COVID-19 accelerates take-up of some specialist classes

As well as triggering a hard market, COVID-19 has accelerated the growth in certain specialist classes of business, Lucien Mounier of Beazley tells Intelligent Insurer.


Lucien Mounier, head of Asia-Pacific, Beazley, speaking during SIRC 2020 Re-Mind, said that this is taking place against a backdrop of a general hardening and an increase in demand for reinsurance, although he noted that rate hikes are slower in Asia than elsewhere.

“We’re in a reinsurance environment now in which rates are hardening and demand is increasing. This year Asia has suffered a series of major floods and typhoons coupled with a number of large risk losses, which is triggering a tipping point of long-overdue treaty market hardening,” he said.

“We are well-placed to take advantage of rising rates and we’ve already seen rates rising more than planned across the majority of our products. On facultative business, rates in Asia are generally rising across specialist classes of business, albeit at a slower pace than elsewhere, including the UK and US.”

Mounier said that Beazley sees strong opportunities to continue building its specialist product offering across this region and developing innovative solutions to address the changing risks that clients face. Some of the areas where it eyes opportunity for growth include virtual care and life sciences, cyber and mergers and acquisitions insurance.

“Market appetite is maturing and we have been building the bench strength to be well-positioned to grow. As well as product development, we’re developing our distribution capabilities with investment in our e-trading broker platform, myBeazley and partnerships model, which supports our strong focus on diversification,” he said.

“This is a challenging trading environment, but hardening rates and the disruption of the pandemic have created opportunities to innovate and do things differently.

“Ensuring we are in the best possible position entering 2021 means having the right team, products, structure, mental wellbeing and motivation, and building these capabilities are our priorities.”

“We are well-placed to take advantage of rising rates.”

Lucien Mounier, Beazley

A blended way of working

Mounier added that operationally, the industry has adjusted and adapted very well to a new remote working environment and virtual ways of conducting business. And, he believes, when physical travel becomes possible again the industry will benefit from leveraging a blend of virtual working with face-to-face meetings.

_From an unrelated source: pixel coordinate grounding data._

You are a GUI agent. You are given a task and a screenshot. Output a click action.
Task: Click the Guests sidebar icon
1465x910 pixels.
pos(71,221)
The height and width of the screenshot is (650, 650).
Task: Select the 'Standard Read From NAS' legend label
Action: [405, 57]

“The adjustment has been supported by the strength of existing relationships, but it is undoubtedly tougher to build new relationships virtually with brokers and clients,” he said.

“A resumption of more business travel and events next year combined with hybrid approaches to working practices that will inevitably outlast the pandemic, would bring a new dynamic to the market.”

He continued: “As the region recovers from COVID-19, there comes an interesting challenge of retaining the best of what we’ve learned during this period and combining it with the best of what we used to do pre-pandemic.

“I see us using business travel more strategically in the future rather than returning to how things were, and continuing to use virtual events both internally and with clients and brokers, and harnessing the more inclusive feel that they can often bring.

“How different businesses and individuals choose to work in the future and how the working environment changes is going to be interesting.

“More companies, such as Beazley, are adopting a flexible model that gives employees more freedom to choose where they work most effectively whether that is in the office or elsewhere, and provides ways for firms to differentiate as employers among potential recruits,” he concluded.